━━ Records supplied

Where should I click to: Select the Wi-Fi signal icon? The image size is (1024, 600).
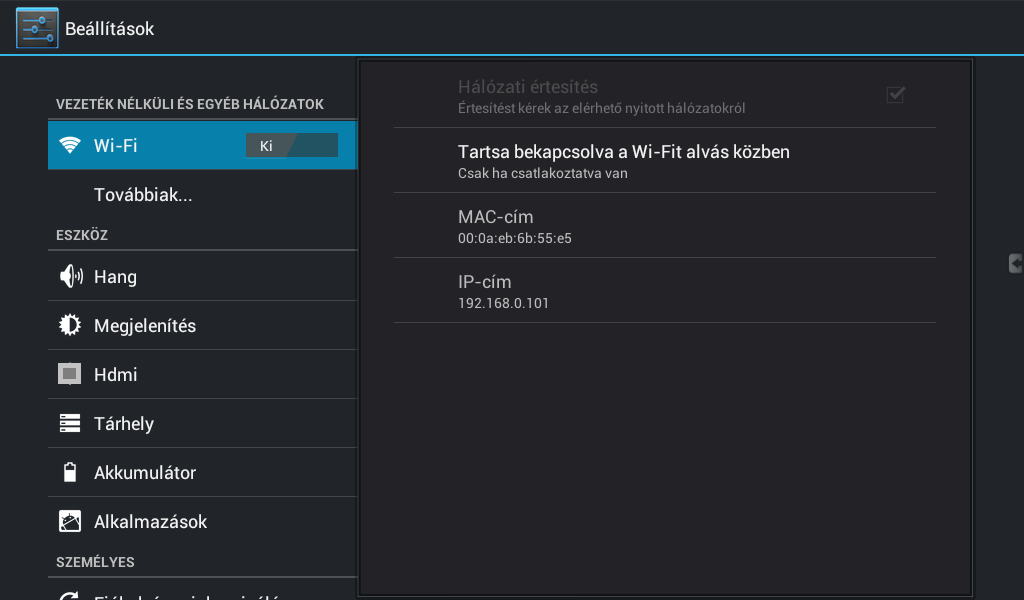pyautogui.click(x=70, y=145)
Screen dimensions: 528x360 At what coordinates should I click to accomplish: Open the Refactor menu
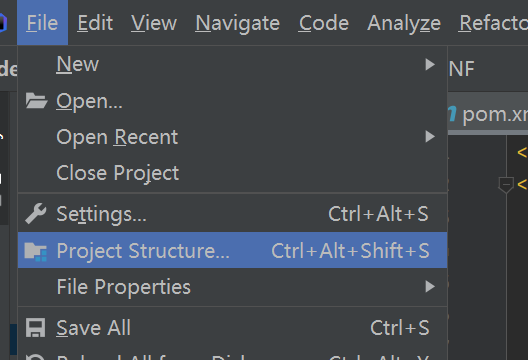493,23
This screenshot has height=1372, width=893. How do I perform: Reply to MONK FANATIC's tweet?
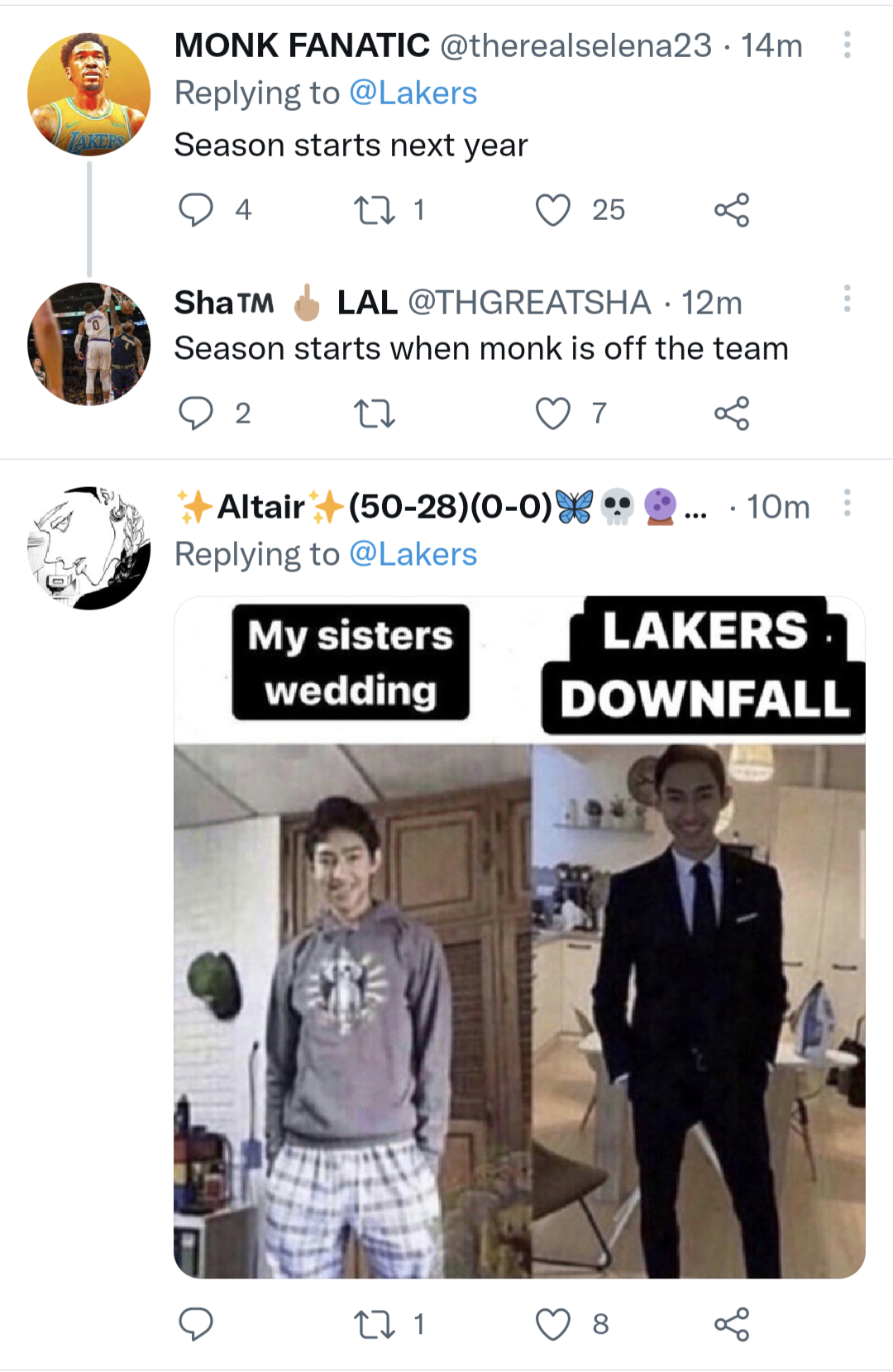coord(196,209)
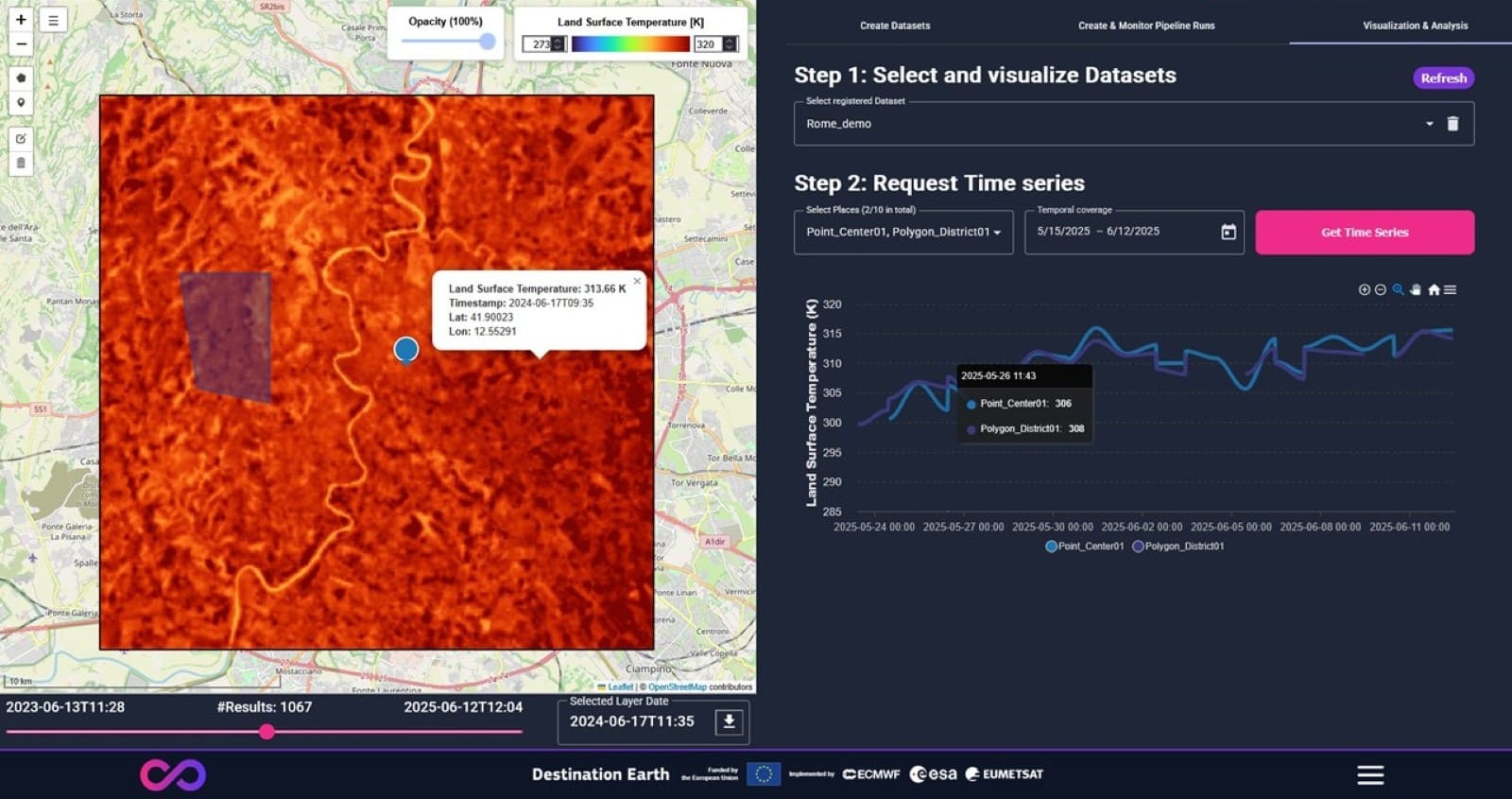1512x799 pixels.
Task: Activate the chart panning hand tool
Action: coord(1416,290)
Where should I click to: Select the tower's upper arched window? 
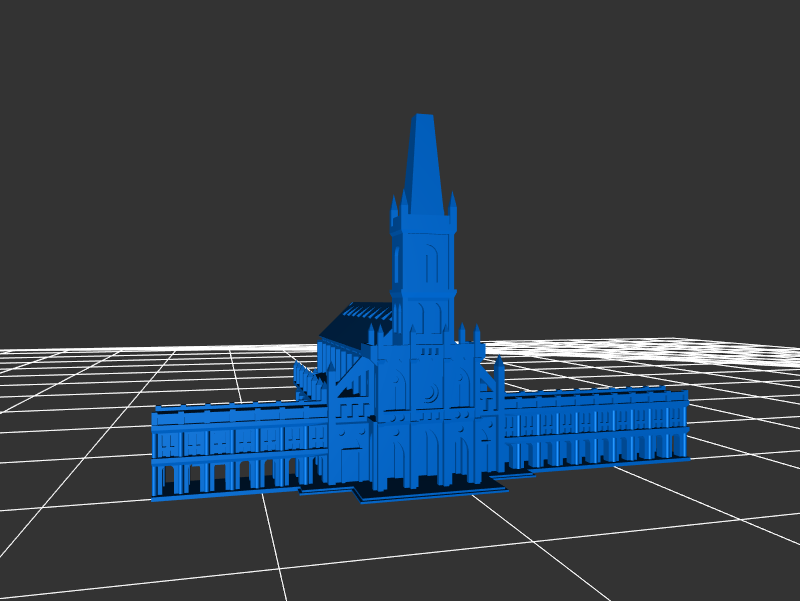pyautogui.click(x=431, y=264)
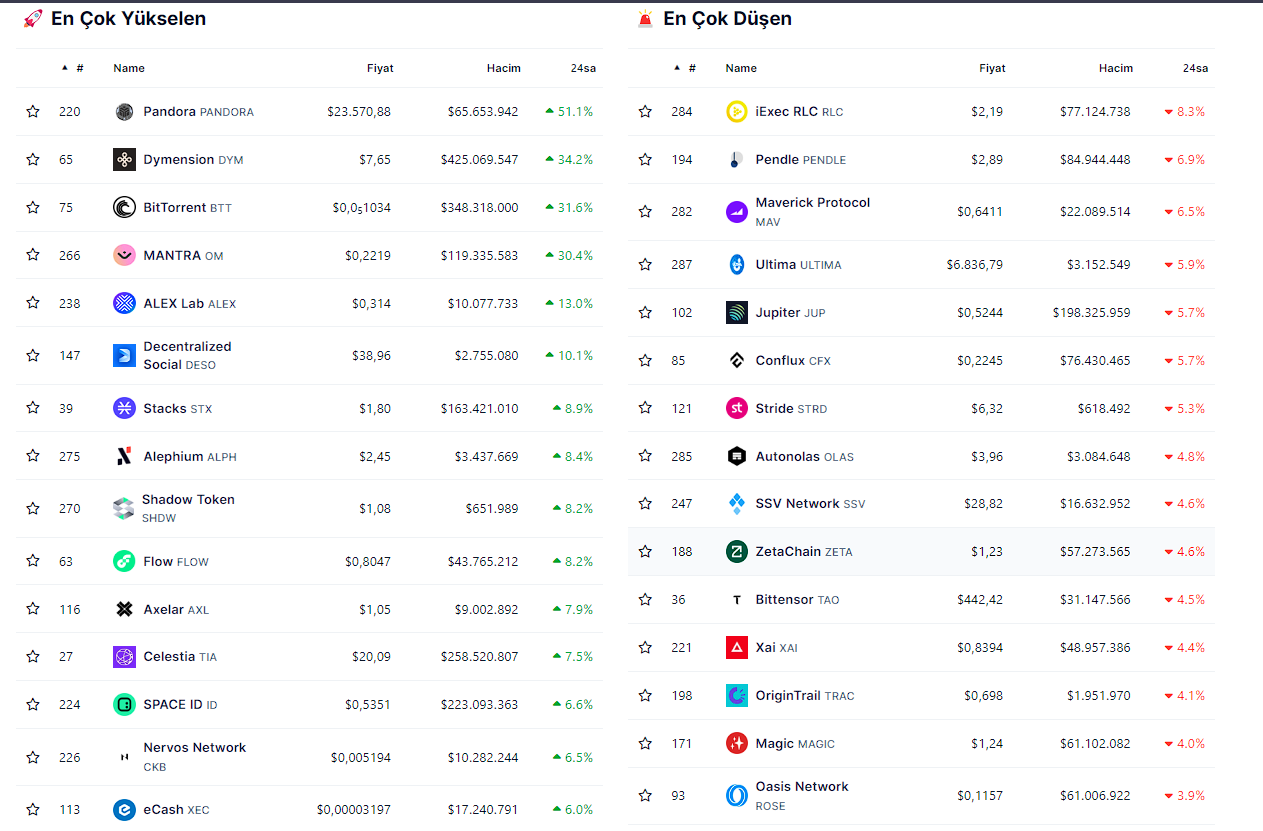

━━━━
━━ Records supplied

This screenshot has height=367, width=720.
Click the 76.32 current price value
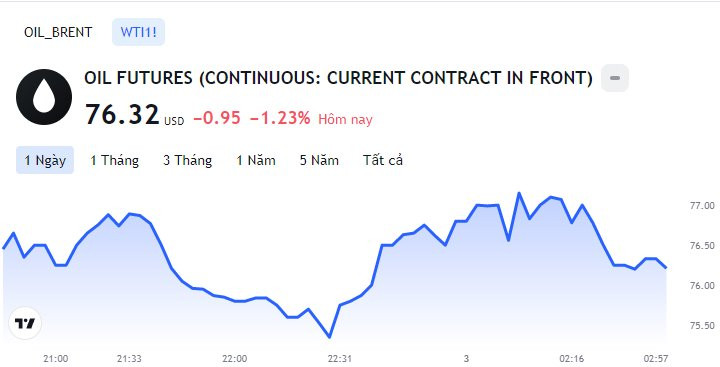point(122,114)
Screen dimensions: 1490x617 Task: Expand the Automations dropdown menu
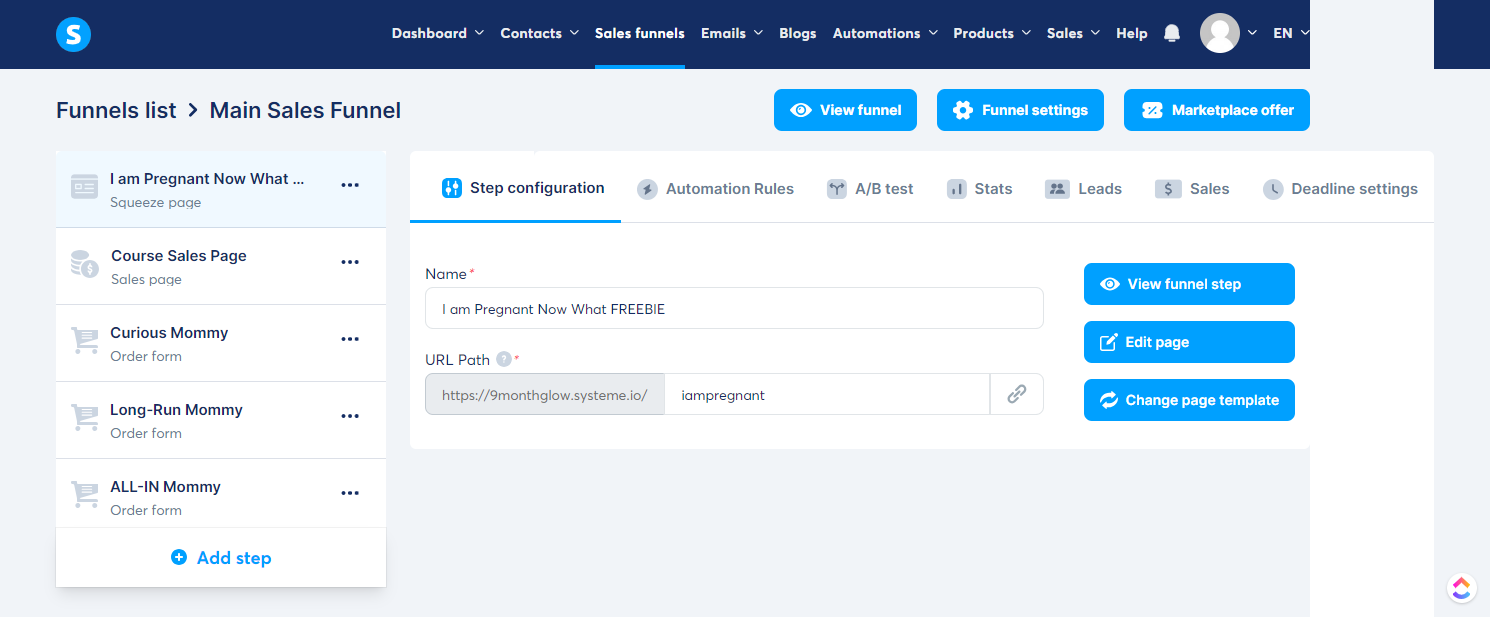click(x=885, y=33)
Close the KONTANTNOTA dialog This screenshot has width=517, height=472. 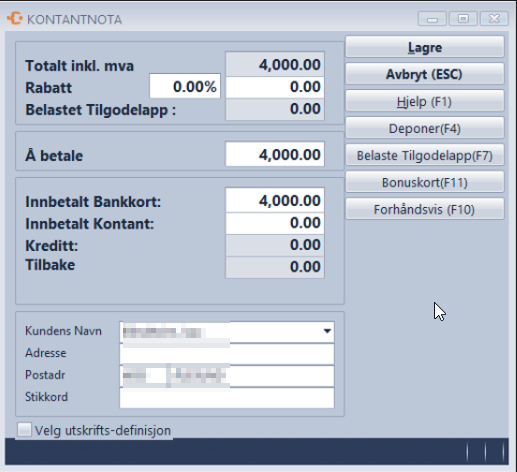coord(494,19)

━━━━

◆ **Task requirements**
Rewrite the data from the line with "Where should I click to: Select the Wi-Fi" to the line with "pyautogui.click(x=431, y=264)", swapping "screenshot" for "screen capture" and keeping everything else the same. Omit the pictures.

◆ **Result of the exercise**
Where should I click to: Select the Wi-Fi signal icon? The image size is (1024, 600).
pyautogui.click(x=70, y=145)
Screen dimensions: 528x360 At what coordinates should I click to accomplish: Open the Refactor menu
493,23
This screen capture has height=1372, width=893. How do I perform: Reply to MONK FANATIC's tweet?
coord(196,209)
1512x799 pixels.
Task: Activate the chart panning hand tool
Action: coord(1416,290)
Where should I click to: Select the tower's upper arched window? 
pyautogui.click(x=431, y=264)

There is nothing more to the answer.